#### Instructions for the task:
Set down every entry below exactly as it stands.

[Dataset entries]
Start of Block
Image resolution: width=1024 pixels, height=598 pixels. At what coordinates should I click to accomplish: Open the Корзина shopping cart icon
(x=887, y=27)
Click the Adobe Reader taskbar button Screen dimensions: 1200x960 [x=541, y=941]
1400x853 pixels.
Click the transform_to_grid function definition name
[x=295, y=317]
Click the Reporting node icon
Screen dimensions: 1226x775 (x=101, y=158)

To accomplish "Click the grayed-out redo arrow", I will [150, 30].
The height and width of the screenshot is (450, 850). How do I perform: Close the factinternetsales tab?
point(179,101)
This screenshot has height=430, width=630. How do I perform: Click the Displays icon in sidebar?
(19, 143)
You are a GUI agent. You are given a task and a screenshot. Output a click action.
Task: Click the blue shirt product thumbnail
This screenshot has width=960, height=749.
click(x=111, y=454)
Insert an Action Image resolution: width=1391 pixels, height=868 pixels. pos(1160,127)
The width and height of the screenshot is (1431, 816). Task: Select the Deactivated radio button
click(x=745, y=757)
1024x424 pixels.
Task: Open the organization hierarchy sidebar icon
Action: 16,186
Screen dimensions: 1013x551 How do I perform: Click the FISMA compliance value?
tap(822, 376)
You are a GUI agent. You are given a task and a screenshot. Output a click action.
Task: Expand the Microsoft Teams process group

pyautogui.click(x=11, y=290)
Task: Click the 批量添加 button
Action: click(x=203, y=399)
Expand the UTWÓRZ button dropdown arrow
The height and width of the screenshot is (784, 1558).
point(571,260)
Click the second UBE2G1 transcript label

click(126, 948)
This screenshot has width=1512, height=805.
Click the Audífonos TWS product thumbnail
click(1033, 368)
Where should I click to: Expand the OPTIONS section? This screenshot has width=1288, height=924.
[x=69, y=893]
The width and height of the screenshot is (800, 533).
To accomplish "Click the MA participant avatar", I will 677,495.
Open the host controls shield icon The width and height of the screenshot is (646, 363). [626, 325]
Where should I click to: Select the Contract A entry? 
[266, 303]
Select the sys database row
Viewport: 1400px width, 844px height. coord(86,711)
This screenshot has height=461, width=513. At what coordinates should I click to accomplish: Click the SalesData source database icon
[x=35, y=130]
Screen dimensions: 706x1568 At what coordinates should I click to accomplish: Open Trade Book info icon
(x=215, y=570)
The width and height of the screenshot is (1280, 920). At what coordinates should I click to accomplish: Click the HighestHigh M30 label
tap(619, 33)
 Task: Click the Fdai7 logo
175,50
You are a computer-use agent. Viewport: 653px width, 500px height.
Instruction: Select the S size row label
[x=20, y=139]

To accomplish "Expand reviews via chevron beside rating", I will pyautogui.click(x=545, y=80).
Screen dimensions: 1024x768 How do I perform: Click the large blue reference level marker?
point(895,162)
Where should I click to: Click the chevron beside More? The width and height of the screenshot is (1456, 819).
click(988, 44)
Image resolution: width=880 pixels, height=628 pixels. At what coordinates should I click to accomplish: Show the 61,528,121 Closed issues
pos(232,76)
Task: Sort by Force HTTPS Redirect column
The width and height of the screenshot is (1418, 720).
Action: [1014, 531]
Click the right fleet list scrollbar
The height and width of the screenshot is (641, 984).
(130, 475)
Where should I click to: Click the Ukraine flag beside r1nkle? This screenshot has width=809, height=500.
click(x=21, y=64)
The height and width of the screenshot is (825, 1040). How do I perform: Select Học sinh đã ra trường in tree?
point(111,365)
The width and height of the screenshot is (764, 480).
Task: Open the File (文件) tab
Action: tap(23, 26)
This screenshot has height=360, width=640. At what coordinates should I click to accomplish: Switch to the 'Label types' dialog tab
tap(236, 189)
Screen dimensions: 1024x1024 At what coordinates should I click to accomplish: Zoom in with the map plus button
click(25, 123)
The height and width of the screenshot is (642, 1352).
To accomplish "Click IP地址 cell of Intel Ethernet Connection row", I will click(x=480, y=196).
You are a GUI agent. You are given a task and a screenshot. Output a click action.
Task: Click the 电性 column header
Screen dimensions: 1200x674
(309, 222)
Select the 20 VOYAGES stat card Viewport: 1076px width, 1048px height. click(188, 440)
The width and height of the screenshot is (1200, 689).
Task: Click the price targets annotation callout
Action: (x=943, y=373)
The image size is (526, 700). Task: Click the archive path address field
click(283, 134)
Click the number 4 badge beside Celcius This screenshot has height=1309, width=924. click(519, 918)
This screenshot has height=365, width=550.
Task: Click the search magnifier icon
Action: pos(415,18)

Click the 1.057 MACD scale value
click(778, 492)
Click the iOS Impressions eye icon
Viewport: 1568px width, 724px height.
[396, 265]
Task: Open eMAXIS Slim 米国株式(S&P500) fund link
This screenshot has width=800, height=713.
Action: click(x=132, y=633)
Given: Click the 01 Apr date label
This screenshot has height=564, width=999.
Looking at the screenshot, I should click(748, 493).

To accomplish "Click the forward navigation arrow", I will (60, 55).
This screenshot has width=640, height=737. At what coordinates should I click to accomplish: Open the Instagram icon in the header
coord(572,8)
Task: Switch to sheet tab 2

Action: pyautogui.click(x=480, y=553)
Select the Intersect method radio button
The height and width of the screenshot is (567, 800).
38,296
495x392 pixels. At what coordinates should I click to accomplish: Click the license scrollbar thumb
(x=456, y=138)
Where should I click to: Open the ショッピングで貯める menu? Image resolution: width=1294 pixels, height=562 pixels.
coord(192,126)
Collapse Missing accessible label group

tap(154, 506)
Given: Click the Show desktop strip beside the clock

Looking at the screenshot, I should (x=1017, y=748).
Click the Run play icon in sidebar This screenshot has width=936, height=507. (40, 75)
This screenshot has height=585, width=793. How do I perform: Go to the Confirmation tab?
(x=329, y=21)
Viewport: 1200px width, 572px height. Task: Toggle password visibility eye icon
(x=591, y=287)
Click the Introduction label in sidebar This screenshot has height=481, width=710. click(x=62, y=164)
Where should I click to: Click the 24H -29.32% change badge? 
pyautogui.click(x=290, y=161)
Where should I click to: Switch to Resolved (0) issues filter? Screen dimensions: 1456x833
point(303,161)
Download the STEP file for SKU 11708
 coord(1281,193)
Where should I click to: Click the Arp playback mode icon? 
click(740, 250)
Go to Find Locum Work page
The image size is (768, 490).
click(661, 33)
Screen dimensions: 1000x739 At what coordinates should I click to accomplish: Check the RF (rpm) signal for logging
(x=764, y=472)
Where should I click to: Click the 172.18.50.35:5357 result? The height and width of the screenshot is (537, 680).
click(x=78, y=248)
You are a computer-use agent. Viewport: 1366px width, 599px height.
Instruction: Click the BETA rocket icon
End of Block
#### Response below:
Image resolution: width=1024 pixels, height=598 pixels. At what coordinates should I click to accomplish: Open the Корзина shopping cart icon
(x=887, y=27)
Click the Adobe Reader taskbar button Screen dimensions: 1200x960 [x=541, y=941]
1400x853 pixels.
Click the transform_to_grid function definition name
[x=295, y=317]
Click the Reporting node icon
Screen dimensions: 1226x775 (x=101, y=158)

To accomplish "Click the grayed-out redo arrow", I will [150, 30].
The height and width of the screenshot is (450, 850). How do I perform: Close the factinternetsales tab?
point(179,101)
This screenshot has height=430, width=630. How do I perform: Click the Displays icon in sidebar?
(19, 143)
You are a GUI agent. You are given a task and a screenshot. Output a click action.
Task: Click the blue shirt product thumbnail
This screenshot has width=960, height=749.
click(x=111, y=454)
Insert an Action Image resolution: width=1391 pixels, height=868 pixels. pos(1160,127)
The width and height of the screenshot is (1431, 816). Task: Select the Deactivated radio button
click(x=745, y=757)
1024x424 pixels.
Task: Open the organization hierarchy sidebar icon
Action: 16,186
Screen dimensions: 1013x551 How do I perform: Click the FISMA compliance value?
tap(822, 376)
You are a GUI agent. You are given a task and a screenshot. Output a click action.
Task: Expand the Microsoft Teams process group

pyautogui.click(x=11, y=290)
Task: Click the 批量添加 button
Action: click(x=203, y=399)
Expand the UTWÓRZ button dropdown arrow
The height and width of the screenshot is (784, 1558).
point(571,260)
Click the second UBE2G1 transcript label

click(126, 948)
This screenshot has width=1512, height=805.
Click the Audífonos TWS product thumbnail
click(1033, 368)
Where should I click to: Expand the OPTIONS section? This screenshot has width=1288, height=924.
[x=69, y=893]
The width and height of the screenshot is (800, 533).
To accomplish "Click the MA participant avatar", I will 677,495.
Open the host controls shield icon The width and height of the screenshot is (646, 363). [626, 325]
Where should I click to: Select the Contract A entry? 
[266, 303]
Select the sys database row
Viewport: 1400px width, 844px height. coord(86,711)
This screenshot has height=461, width=513. At what coordinates should I click to accomplish: Click the SalesData source database icon
[x=35, y=130]
Screen dimensions: 706x1568 At what coordinates should I click to accomplish: Open Trade Book info icon
(x=215, y=570)
The width and height of the screenshot is (1280, 920). At what coordinates should I click to accomplish: Click the HighestHigh M30 label
tap(619, 33)
 Task: Click the Fdai7 logo
175,50
You are a computer-use agent. Viewport: 653px width, 500px height.
Instruction: Select the S size row label
[x=20, y=139]

To accomplish "Expand reviews via chevron beside rating", I will pyautogui.click(x=545, y=80).
Screen dimensions: 1024x768 How do I perform: Click the large blue reference level marker?
point(895,162)
Where should I click to: Click the chevron beside More? The width and height of the screenshot is (1456, 819).
click(988, 44)
Image resolution: width=880 pixels, height=628 pixels. At what coordinates should I click to accomplish: Show the 61,528,121 Closed issues
pos(232,76)
Task: Sort by Force HTTPS Redirect column
The width and height of the screenshot is (1418, 720).
Action: [1014, 531]
Click the right fleet list scrollbar
The height and width of the screenshot is (641, 984).
(130, 475)
Where should I click to: Click the Ukraine flag beside r1nkle? This screenshot has width=809, height=500.
click(x=21, y=64)
The height and width of the screenshot is (825, 1040). How do I perform: Select Học sinh đã ra trường in tree?
point(111,365)
The width and height of the screenshot is (764, 480).
Task: Open the File (文件) tab
Action: tap(23, 26)
This screenshot has height=360, width=640. At what coordinates should I click to accomplish: Switch to the 'Label types' dialog tab
tap(236, 189)
Screen dimensions: 1024x1024 At what coordinates should I click to accomplish: Zoom in with the map plus button
click(25, 123)
The height and width of the screenshot is (642, 1352).
To accomplish "Click IP地址 cell of Intel Ethernet Connection row", I will click(x=480, y=196).
You are a GUI agent. You are given a task and a screenshot. Output a click action.
Task: Click the 电性 column header
Screen dimensions: 1200x674
(309, 222)
Select the 20 VOYAGES stat card Viewport: 1076px width, 1048px height. click(188, 440)
The width and height of the screenshot is (1200, 689).
Task: Click the price targets annotation callout
Action: (x=943, y=373)
The image size is (526, 700). Task: Click the archive path address field
click(283, 134)
Click the number 4 badge beside Celcius This screenshot has height=1309, width=924. click(519, 918)
This screenshot has height=365, width=550.
Task: Click the search magnifier icon
Action: pos(415,18)

Click the 1.057 MACD scale value
click(778, 492)
Click the iOS Impressions eye icon
Viewport: 1568px width, 724px height.
[396, 265]
Task: Open eMAXIS Slim 米国株式(S&P500) fund link
This screenshot has width=800, height=713.
Action: click(x=132, y=633)
Given: Click the 01 Apr date label
This screenshot has height=564, width=999.
Looking at the screenshot, I should click(748, 493).

To accomplish "Click the forward navigation arrow", I will (60, 55).
This screenshot has width=640, height=737. At what coordinates should I click to accomplish: Open the Instagram icon in the header
coord(572,8)
Task: Switch to sheet tab 2

Action: pyautogui.click(x=480, y=553)
Select the Intersect method radio button
The height and width of the screenshot is (567, 800).
38,296
495x392 pixels. At what coordinates should I click to accomplish: Click the license scrollbar thumb
(x=456, y=138)
Where should I click to: Open the ショッピングで貯める menu? Image resolution: width=1294 pixels, height=562 pixels.
coord(192,126)
Collapse Missing accessible label group

tap(154, 506)
Given: Click the Show desktop strip beside the clock

Looking at the screenshot, I should (x=1017, y=748).
Click the Run play icon in sidebar This screenshot has width=936, height=507. (40, 75)
This screenshot has height=585, width=793. How do I perform: Go to the Confirmation tab?
(x=329, y=21)
Viewport: 1200px width, 572px height. Task: Toggle password visibility eye icon
(x=591, y=287)
Click the Introduction label in sidebar This screenshot has height=481, width=710. click(x=62, y=164)
Where should I click to: Click the 24H -29.32% change badge? 
pyautogui.click(x=290, y=161)
Where should I click to: Switch to Resolved (0) issues filter? Screen dimensions: 1456x833
point(303,161)
Download the STEP file for SKU 11708
 coord(1281,193)
Where should I click to: Click the Arp playback mode icon? 
click(740, 250)
Go to Find Locum Work page
The image size is (768, 490).
click(661, 33)
Screen dimensions: 1000x739 At what coordinates should I click to accomplish: Check the RF (rpm) signal for logging
(x=764, y=472)
Where should I click to: Click the 172.18.50.35:5357 result? The height and width of the screenshot is (537, 680).
click(x=78, y=248)
You are a computer-use agent. Viewport: 1366px width, 599px height.
Instruction: Click the BETA rocket icon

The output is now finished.